*ACTIVITY*.
Could the entries below be retyped exactly and in full?
======== RECORDS FOR THE TASK ========
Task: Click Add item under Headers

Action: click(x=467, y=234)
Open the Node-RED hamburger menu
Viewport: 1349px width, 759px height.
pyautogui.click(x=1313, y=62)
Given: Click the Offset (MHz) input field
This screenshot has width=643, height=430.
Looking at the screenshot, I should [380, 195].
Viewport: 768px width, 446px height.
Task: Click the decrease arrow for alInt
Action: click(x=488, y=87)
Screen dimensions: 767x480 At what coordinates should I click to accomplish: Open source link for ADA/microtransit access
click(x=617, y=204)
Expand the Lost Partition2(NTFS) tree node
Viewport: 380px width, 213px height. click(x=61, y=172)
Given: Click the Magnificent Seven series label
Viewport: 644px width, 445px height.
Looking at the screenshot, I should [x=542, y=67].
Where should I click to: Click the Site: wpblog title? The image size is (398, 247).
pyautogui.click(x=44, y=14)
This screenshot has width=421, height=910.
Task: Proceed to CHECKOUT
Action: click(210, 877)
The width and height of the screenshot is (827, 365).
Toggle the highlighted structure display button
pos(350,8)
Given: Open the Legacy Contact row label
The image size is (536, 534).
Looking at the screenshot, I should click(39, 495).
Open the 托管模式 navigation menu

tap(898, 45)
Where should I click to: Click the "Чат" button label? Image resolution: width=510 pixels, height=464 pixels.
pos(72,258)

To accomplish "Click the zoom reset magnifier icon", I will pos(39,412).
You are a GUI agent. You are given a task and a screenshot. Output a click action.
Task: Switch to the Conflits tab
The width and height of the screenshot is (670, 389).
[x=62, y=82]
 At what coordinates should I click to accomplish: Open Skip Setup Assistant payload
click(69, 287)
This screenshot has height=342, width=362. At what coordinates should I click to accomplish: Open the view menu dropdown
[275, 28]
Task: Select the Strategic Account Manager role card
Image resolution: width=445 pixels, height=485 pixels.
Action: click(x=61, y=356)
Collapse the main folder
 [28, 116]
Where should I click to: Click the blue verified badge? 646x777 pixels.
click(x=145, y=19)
========
*RESPONSE TO THE TASK*.
Task: Click Add item under Headers

Action: click(x=467, y=234)
Open the Node-RED hamburger menu
Viewport: 1349px width, 759px height.
pyautogui.click(x=1313, y=62)
Given: Click the Offset (MHz) input field
This screenshot has width=643, height=430.
Looking at the screenshot, I should [380, 195].
Viewport: 768px width, 446px height.
Task: Click the decrease arrow for alInt
Action: click(x=488, y=87)
Screen dimensions: 767x480 At what coordinates should I click to accomplish: Open source link for ADA/microtransit access
click(x=617, y=204)
Expand the Lost Partition2(NTFS) tree node
Viewport: 380px width, 213px height. click(x=61, y=172)
Given: Click the Magnificent Seven series label
Viewport: 644px width, 445px height.
Looking at the screenshot, I should [x=542, y=67].
Where should I click to: Click the Site: wpblog title? The image size is (398, 247).
pyautogui.click(x=44, y=14)
This screenshot has width=421, height=910.
Task: Proceed to CHECKOUT
Action: click(210, 877)
The width and height of the screenshot is (827, 365).
Toggle the highlighted structure display button
pos(350,8)
Given: Open the Legacy Contact row label
The image size is (536, 534).
Looking at the screenshot, I should click(39, 495).
Open the 托管模式 navigation menu

tap(898, 45)
Where should I click to: Click the "Чат" button label? Image resolution: width=510 pixels, height=464 pixels.
pos(72,258)

To accomplish "Click the zoom reset magnifier icon", I will pos(39,412).
You are a GUI agent. You are given a task and a screenshot. Output a click action.
Task: Switch to the Conflits tab
The width and height of the screenshot is (670, 389).
[x=62, y=82]
 At what coordinates should I click to accomplish: Open Skip Setup Assistant payload
click(69, 287)
This screenshot has height=342, width=362. At what coordinates should I click to accomplish: Open the view menu dropdown
[275, 28]
Task: Select the Strategic Account Manager role card
Image resolution: width=445 pixels, height=485 pixels.
Action: click(x=61, y=356)
Collapse the main folder
 [28, 116]
Where should I click to: Click the blue verified badge? 646x777 pixels.
click(x=145, y=19)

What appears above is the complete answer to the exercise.